INSTRUCTION A →
From the records below, reproduce word for word the lines running from the line with "Cancel the Requested CBT care option" to the line with "Action: 207,974", both included.

QUOTED TEXT →
>> Start

Studio album by Living Loud
- Released: 22 June 2004
- Recorded: 18–26 July 2003
- Genre: Hard rock
- Label: Capitol
- Producers: Darren Schneider and Bob Daisley

= Living Loud (album) =

Living Loud is the self-titled lone album by the hard rock project Living Loud, formed by bass guitarist Bob Daisley and drummer Lee Kerslake in 2003. Both men had previously recorded with Ozzy Osbourne, writing and recording on the Blizzard of Ozz and Diary of a Madman albums. Australian rock singer Jimmy Barnes and Deep Purple guitarist Steve Morse were also part of the project. Keyboard player Don Airey, who also worked on Osbourne's albums with Kerslake and Daisley, recorded his parts of the album at his home studio in London. Half the songs were originals and half were covers from Osbourne's first two albums, which Kerslake and Daisley had co-written.

>> End

SOURCE DATA →

>> Start

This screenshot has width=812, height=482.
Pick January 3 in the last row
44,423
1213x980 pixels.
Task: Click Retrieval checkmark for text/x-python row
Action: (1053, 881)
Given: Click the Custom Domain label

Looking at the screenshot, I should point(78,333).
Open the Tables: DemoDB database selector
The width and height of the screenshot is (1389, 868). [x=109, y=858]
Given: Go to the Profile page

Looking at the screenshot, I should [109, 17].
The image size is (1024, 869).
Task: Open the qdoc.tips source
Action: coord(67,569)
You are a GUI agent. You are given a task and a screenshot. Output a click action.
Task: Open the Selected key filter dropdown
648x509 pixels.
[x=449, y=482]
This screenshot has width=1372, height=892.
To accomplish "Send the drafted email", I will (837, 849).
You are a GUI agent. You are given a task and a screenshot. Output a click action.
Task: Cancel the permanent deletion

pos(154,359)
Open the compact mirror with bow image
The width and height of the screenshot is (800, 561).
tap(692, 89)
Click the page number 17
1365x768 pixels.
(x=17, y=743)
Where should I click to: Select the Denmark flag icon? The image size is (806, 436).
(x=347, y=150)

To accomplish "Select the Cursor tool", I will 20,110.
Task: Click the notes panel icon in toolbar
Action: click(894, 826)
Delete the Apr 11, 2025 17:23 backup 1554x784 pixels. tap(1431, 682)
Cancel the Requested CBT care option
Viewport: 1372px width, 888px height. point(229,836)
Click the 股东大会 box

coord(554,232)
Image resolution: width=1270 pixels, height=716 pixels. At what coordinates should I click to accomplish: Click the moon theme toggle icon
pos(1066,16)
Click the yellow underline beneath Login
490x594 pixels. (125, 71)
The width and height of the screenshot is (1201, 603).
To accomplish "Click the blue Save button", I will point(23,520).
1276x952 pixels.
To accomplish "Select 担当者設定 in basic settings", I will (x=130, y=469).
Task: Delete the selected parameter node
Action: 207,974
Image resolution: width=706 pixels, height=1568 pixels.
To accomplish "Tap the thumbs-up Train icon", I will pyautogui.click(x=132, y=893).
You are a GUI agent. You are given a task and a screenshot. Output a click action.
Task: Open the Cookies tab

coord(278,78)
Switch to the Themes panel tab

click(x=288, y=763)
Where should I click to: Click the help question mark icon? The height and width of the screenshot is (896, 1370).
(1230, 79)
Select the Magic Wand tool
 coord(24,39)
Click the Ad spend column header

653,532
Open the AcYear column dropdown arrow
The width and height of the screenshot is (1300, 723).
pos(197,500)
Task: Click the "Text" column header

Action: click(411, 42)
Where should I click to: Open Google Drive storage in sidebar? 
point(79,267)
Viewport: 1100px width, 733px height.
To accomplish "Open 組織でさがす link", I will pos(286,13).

>> End

INSTRUCTION B →
Return an exact copy of the part of the Living Loud album text from "Living Loud is" to "Daisley had co-written.".

COMPLETE OUTPUT A →
Cancel the Requested CBT care option
Viewport: 1372px width, 888px height. point(229,836)
Click the 股东大会 box

coord(554,232)
Image resolution: width=1270 pixels, height=716 pixels. At what coordinates should I click to accomplish: Click the moon theme toggle icon
pos(1066,16)
Click the yellow underline beneath Login
490x594 pixels. (125, 71)
The width and height of the screenshot is (1201, 603).
To accomplish "Click the blue Save button", I will point(23,520).
1276x952 pixels.
To accomplish "Select 担当者設定 in basic settings", I will (x=130, y=469).
Task: Delete the selected parameter node
Action: 207,974

COMPLETE OUTPUT B →
Living Loud is the self-titled lone album by the hard rock project Living Loud, formed by bass guitarist Bob Daisley and drummer Lee Kerslake in 2003. Both men had previously recorded with Ozzy Osbourne, writing and recording on the Blizzard of Ozz and Diary of a Madman albums. Australian rock singer Jimmy Barnes and Deep Purple guitarist Steve Morse were also part of the project. Keyboard player Don Airey, who also worked on Osbourne's albums with Kerslake and Daisley, recorded his parts of the album at his home studio in London. Half the songs were originals and half were covers from Osbourne's first two albums, which Kerslake and Daisley had co-written.